Maya l’entendit et se retourna. Son domino blanc était phosphorescent et décoré de paillettes bleues. Difficile de discerner son regard.

— Salut, Frank, fit-elle, comme s’il ne portait pas de masque.

Il faillit alors faire demi-tour en courant.

Mais il resta là et lui dit :

— Bonsoir, Maya. C’est un beau crépuscule, non ?

— Superbe. La nature n’a vraiment aucun goût. On inaugurait une ville, mais ça ressemble au Jugement dernier.

Ils étaient sous un luminaire, debout au sommet de leur ombre.

— Tu t’es amusé ? demanda Maya.

— Beaucoup. Et toi ?

— Ça devient un peu agité.

— C’est compréhensible, non ? On est enfin sortis de nos trous, Maya. On est enfin à la surface ! Et quelle surface ! Ce n’est que sur Tharsis que tu peux profiter de telles perspectives.

— L’endroit a été bien choisi, je le reconnais.

— Ça deviendra une très grande ville. Mais toi, tu vis où, tous ces temps ?…

— À Underhill, Frank, comme toujours. Tu le sais bien.

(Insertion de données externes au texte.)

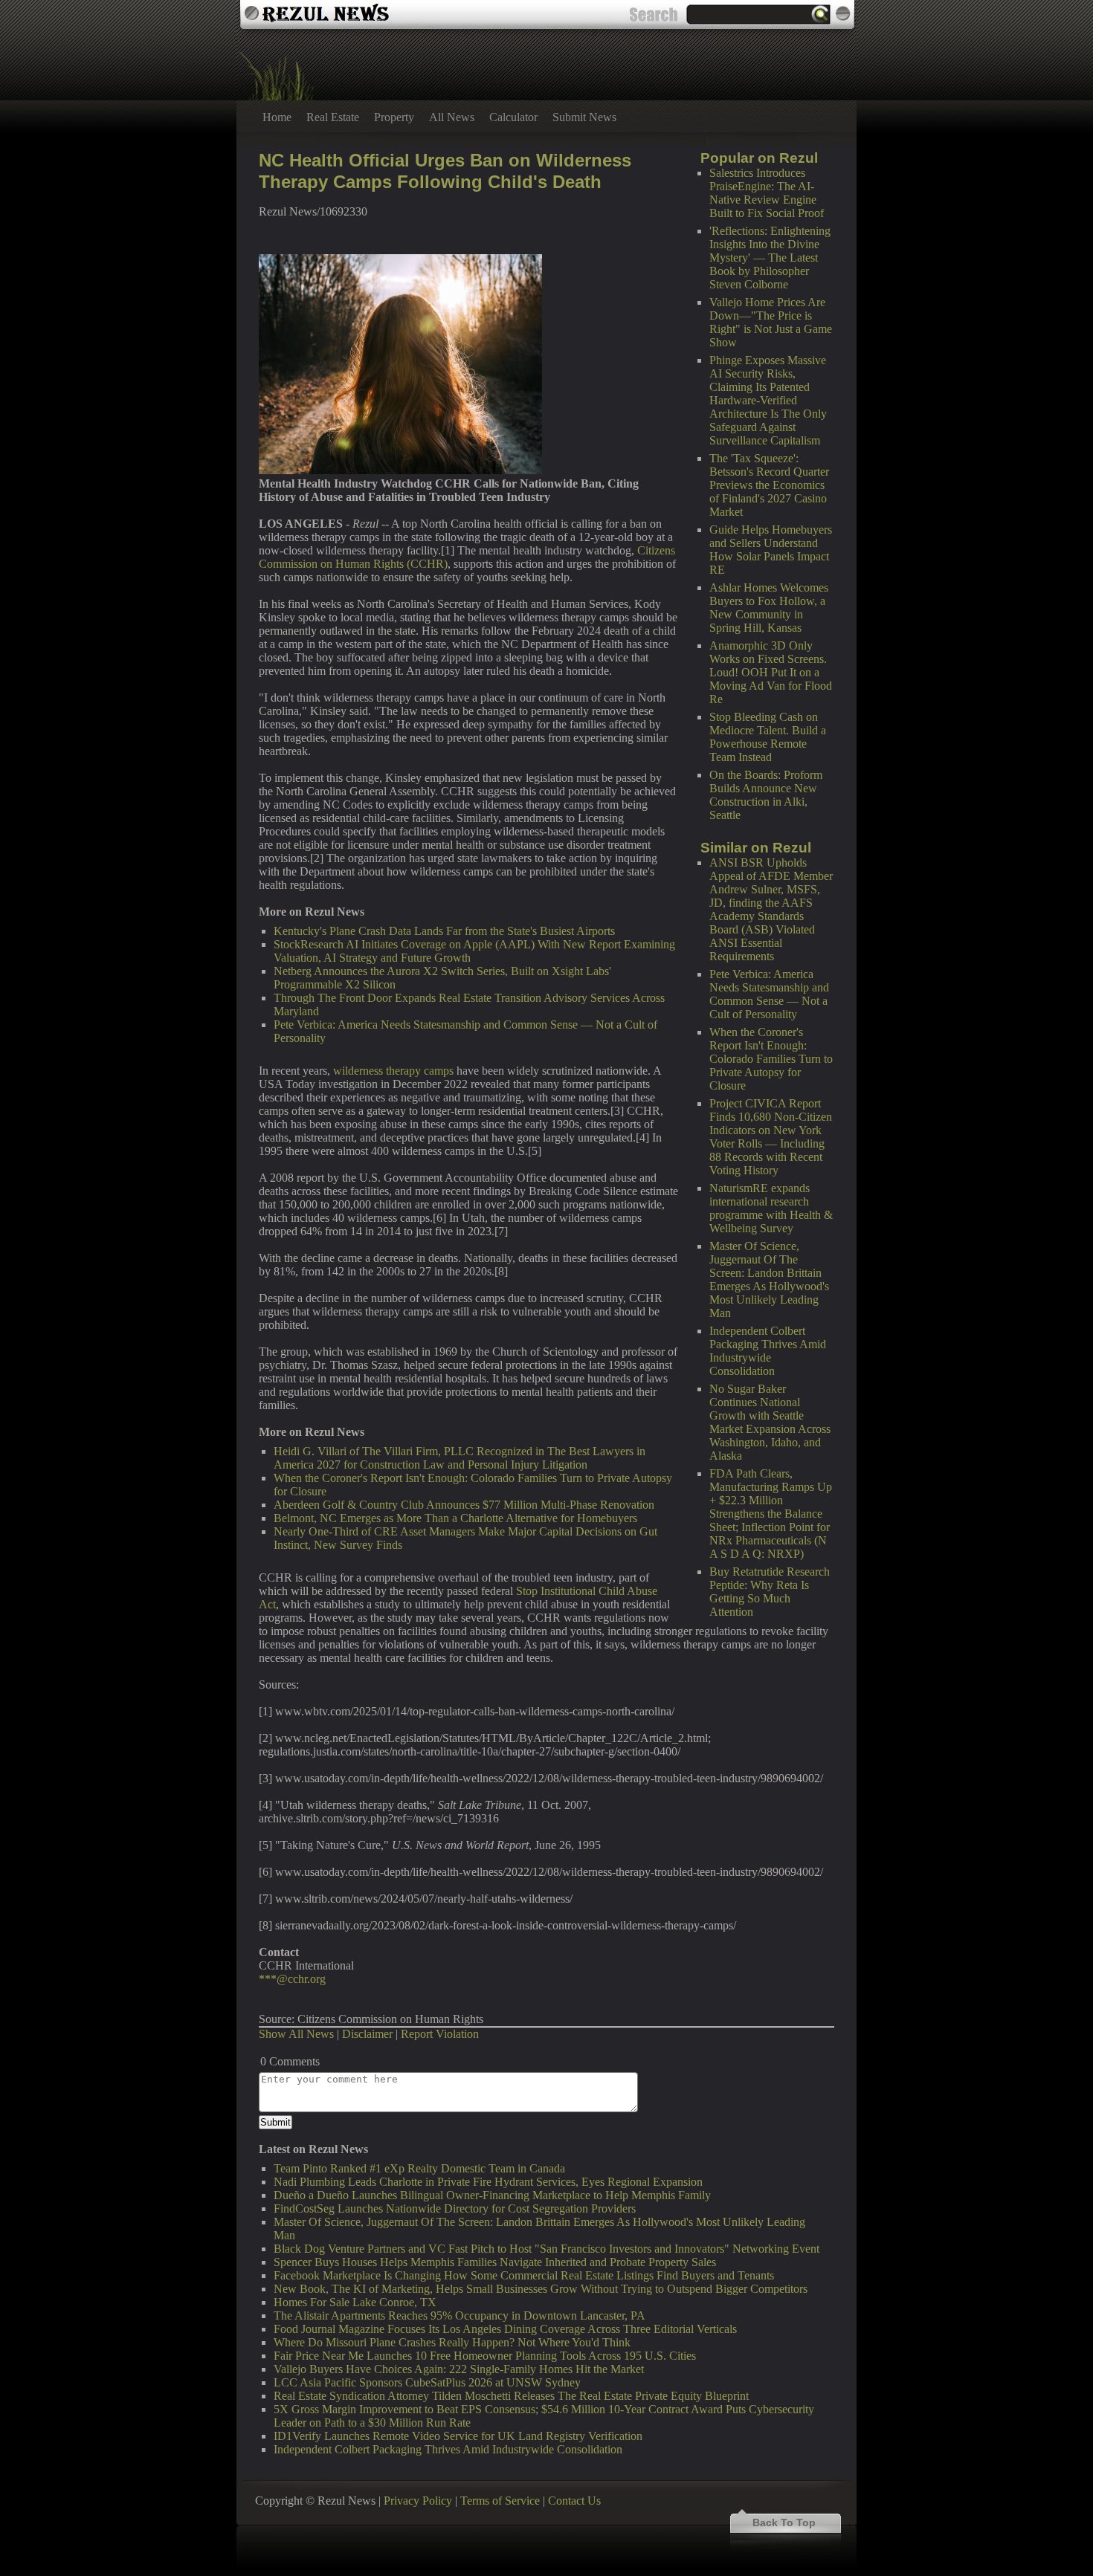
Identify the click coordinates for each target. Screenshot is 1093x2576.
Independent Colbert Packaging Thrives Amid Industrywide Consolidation (767, 1350)
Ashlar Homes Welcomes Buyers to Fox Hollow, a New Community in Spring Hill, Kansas (768, 607)
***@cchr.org (292, 1979)
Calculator (513, 117)
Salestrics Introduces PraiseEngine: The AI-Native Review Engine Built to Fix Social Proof (766, 192)
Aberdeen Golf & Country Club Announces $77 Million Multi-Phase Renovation (464, 1504)
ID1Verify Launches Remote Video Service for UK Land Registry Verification (458, 2436)
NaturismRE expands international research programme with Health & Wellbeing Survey (771, 1208)
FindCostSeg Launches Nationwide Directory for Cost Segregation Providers (455, 2208)
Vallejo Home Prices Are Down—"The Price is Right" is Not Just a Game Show (770, 322)
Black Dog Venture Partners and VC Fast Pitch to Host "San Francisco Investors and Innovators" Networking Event (546, 2248)
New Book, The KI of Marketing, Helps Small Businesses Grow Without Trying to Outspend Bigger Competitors (540, 2288)
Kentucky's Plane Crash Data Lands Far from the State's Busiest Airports (444, 931)
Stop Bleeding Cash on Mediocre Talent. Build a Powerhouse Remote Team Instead (767, 737)
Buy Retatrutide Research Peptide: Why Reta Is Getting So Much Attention (769, 1591)
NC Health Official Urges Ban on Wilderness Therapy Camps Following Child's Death (445, 171)
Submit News (584, 117)
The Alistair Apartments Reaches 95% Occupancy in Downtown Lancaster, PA (459, 2315)
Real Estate (332, 117)
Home (276, 117)
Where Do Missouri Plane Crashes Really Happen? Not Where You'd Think (452, 2342)
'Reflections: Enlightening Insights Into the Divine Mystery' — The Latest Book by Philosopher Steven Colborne (770, 257)
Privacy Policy (418, 2500)
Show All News (296, 2034)
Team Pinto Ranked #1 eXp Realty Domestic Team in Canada (419, 2168)
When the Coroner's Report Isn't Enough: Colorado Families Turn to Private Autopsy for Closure (771, 1059)
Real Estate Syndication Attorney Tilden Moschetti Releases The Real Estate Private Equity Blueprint (511, 2395)
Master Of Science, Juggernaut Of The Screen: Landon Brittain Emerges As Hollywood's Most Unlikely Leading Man (769, 1279)
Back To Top (784, 2522)
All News (451, 117)
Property (394, 117)
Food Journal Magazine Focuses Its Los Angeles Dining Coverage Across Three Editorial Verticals (505, 2329)
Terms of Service (500, 2500)
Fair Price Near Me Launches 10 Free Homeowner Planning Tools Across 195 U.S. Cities (485, 2355)
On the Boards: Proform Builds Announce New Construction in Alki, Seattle (765, 794)
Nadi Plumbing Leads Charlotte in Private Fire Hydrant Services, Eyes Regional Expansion (488, 2181)
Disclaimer (367, 2034)
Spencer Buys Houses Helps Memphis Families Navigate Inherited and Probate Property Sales (495, 2262)
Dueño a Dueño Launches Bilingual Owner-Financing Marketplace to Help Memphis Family (492, 2195)
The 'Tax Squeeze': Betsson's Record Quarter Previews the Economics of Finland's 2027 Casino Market (769, 485)
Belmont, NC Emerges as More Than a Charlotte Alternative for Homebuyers (455, 1518)
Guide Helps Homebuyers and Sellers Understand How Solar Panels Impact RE (770, 549)
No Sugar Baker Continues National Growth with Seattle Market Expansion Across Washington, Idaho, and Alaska (770, 1422)
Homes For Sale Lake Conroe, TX (355, 2302)
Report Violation (440, 2034)
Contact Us (574, 2500)
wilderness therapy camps (393, 1070)
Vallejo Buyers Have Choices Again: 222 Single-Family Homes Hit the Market (459, 2369)
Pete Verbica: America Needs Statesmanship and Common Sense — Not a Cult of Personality (769, 994)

— Mais tu n’y es jamais, n’est-ce pas ? Il y a plus d’un an que je ne t’ai vue.

— Si longtemps ? Tu sais, je suis souvent allée dans Hellas. Tu en as entendu parler, non ?

— Qui aurait pu me le dire ?

Elle secoua la tête dans un grand frémissement de paillettes.

— Frank…

Elle se détourna, comme si elle souhaitait échapper à tout ce qu’impliquait sa question.

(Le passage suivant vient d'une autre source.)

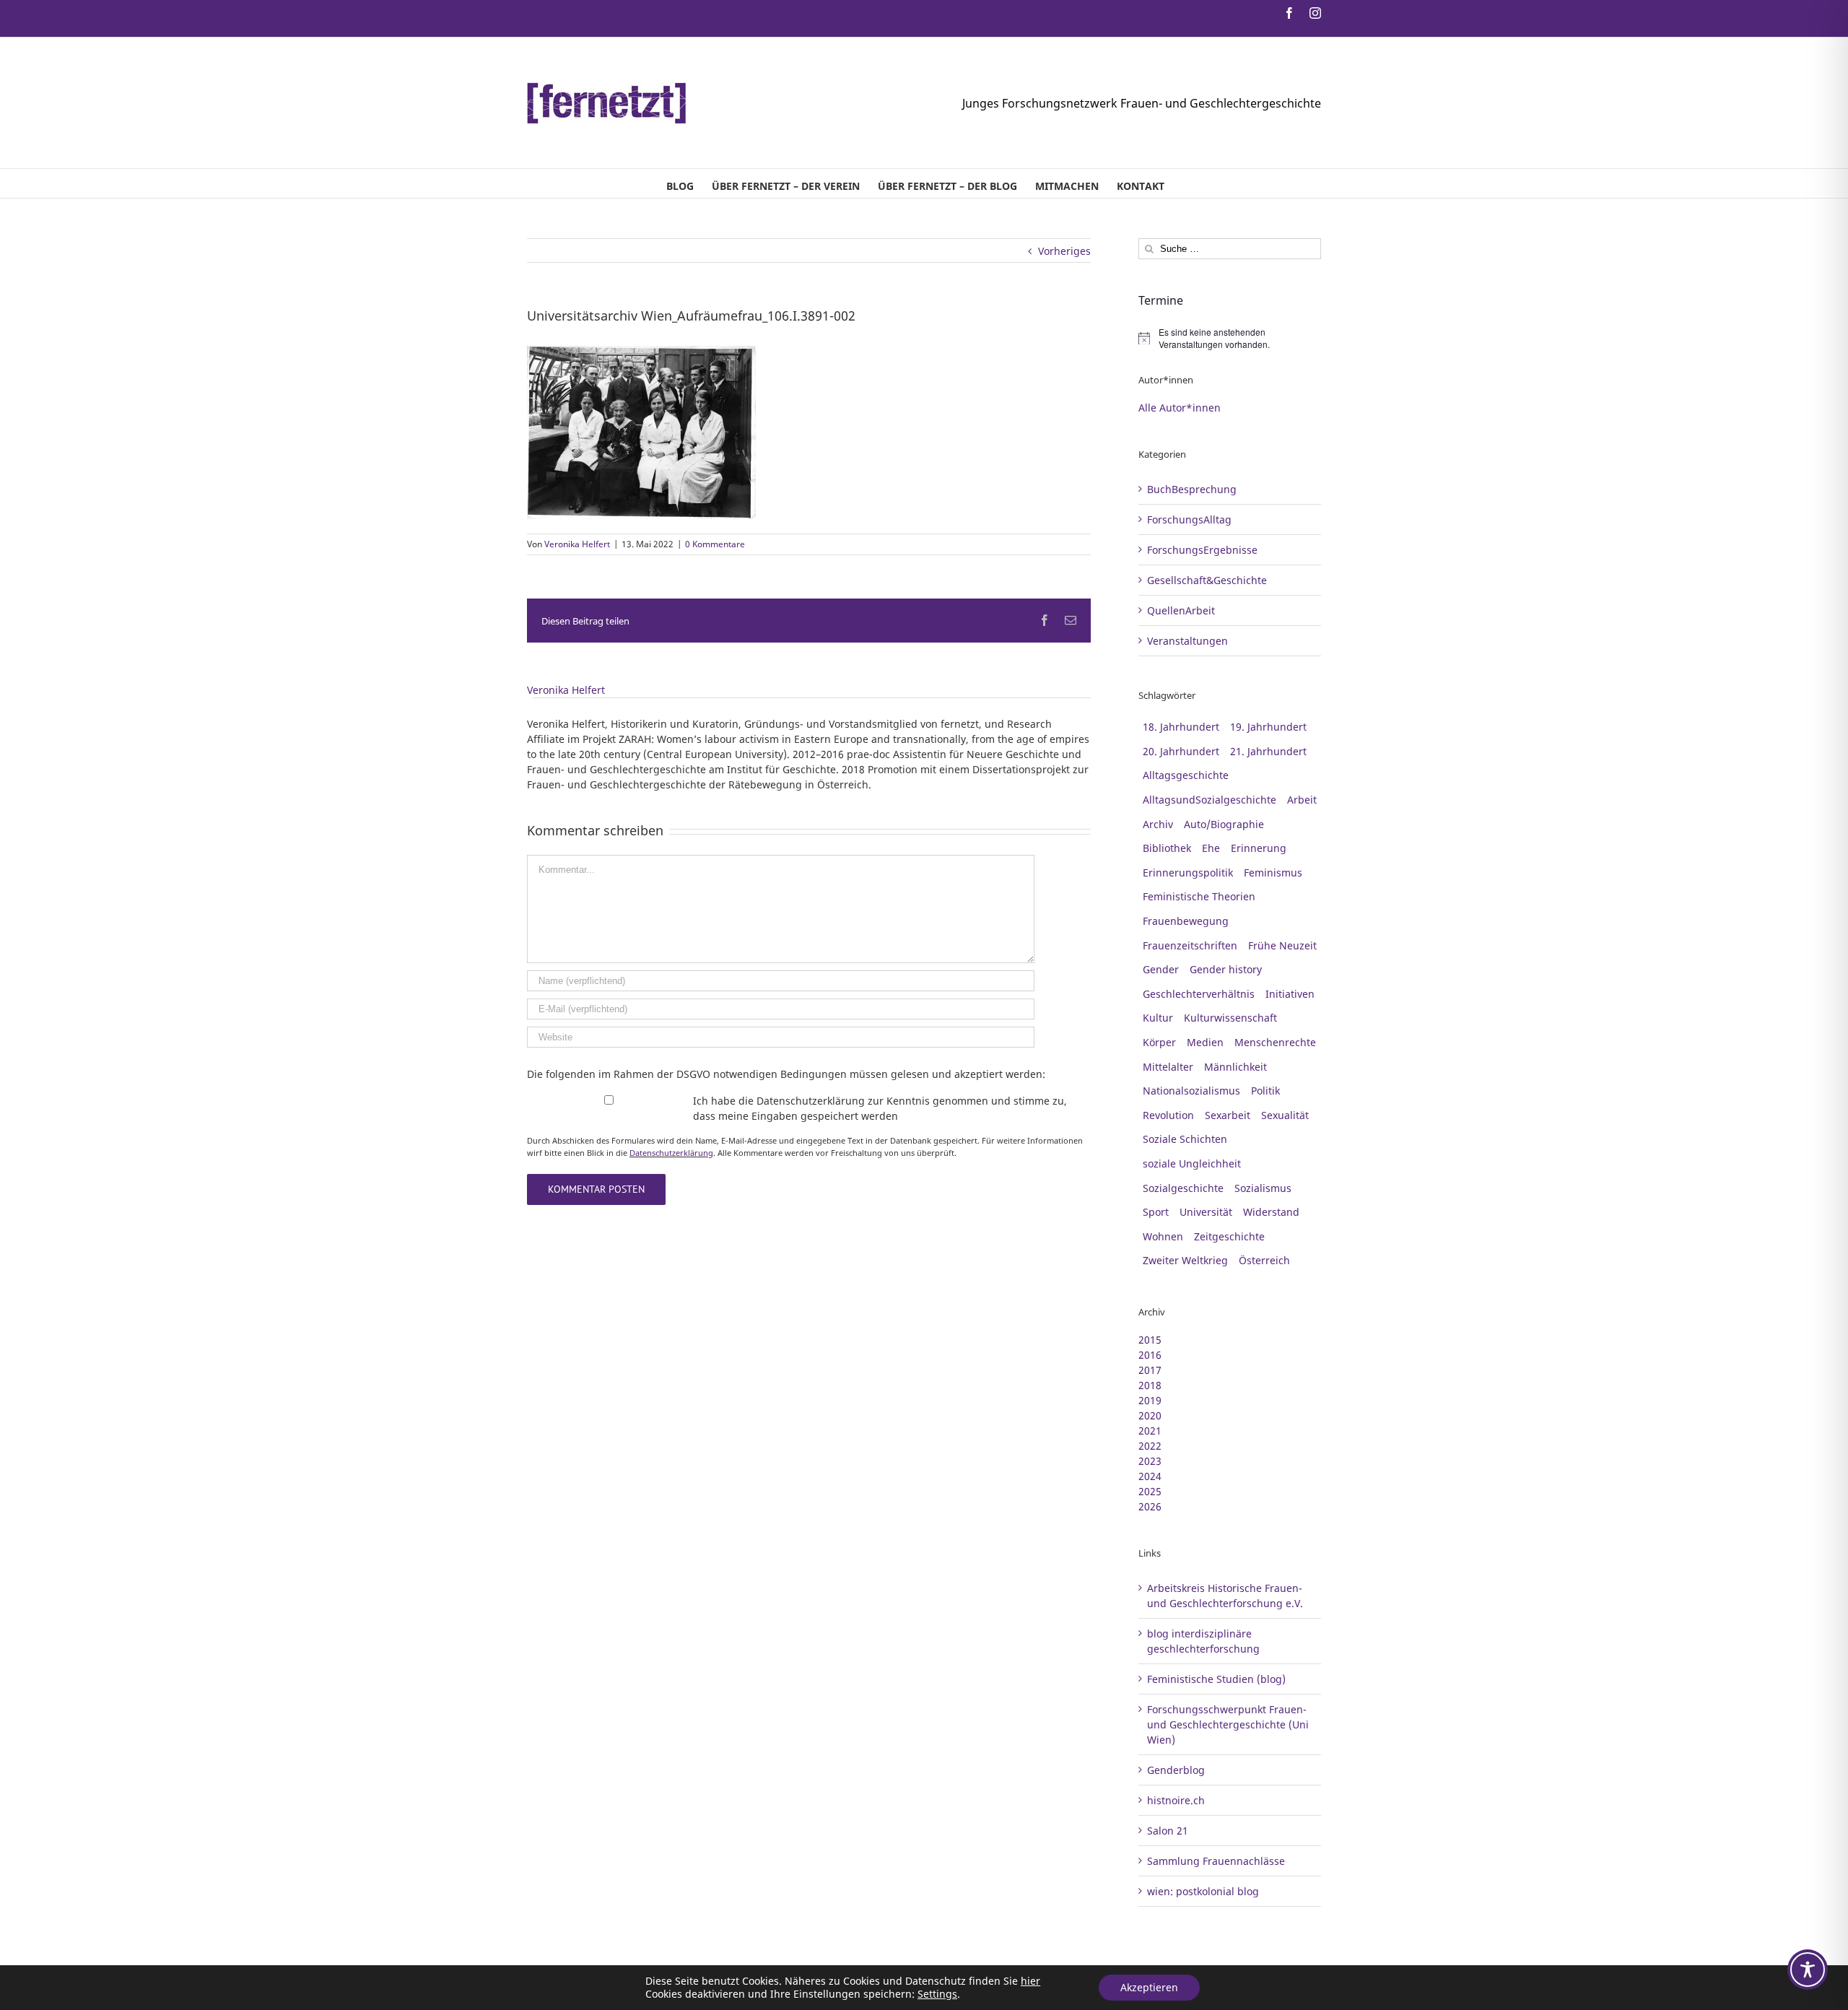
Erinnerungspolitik (1188, 872)
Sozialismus (1262, 1188)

Furieux, il lui barra le chemin.

— Et ce qui est arrivé sur l’Arès, Maya ? (Il avait la voix tendue et il tordit le cou pour essayer de se libérer la gorge.) Qu’est-ce qui s’est passé alors, Maya ?

Elle haussa les épaules sans lui répondre. Et elle resta longtemps silencieuse avant de le regarder avec attention.

— L’impulsion du moment, dit-elle enfin.

Ensuite, minuit sonna, et ils entrèrent dans ce moment martien, les trente-neuf minutes et demie entre minuit et minuit durant lesquelles toutes les horloges s’arrêtaient ou n’affichaient plus rien. C’était la solution pour laquelle les cent premiers avaient opté afin de réconcilier la journée martienne un peu plus longue que celle de la Terre avec les traditionnelles vingt-quatre heures. Ce qui, bizarrement, s’était révélé très satisfaisant. Chaque nuit, on pouvait échapper ainsi aux chiffres ou à la grande aiguille.

Et quand les cloches sonnèrent minuit, cette nuit-là, la ville devint folle. Ces quarante minutes ou presque, volées au temps, devaient être le summum de la fête. Tous le savaient instinctivement. Les feux d’artifice avaient été déclenchés, on applaudissait et on criait de toutes parts dans la clameur des sirènes. Frank et Maya s’étaient tus.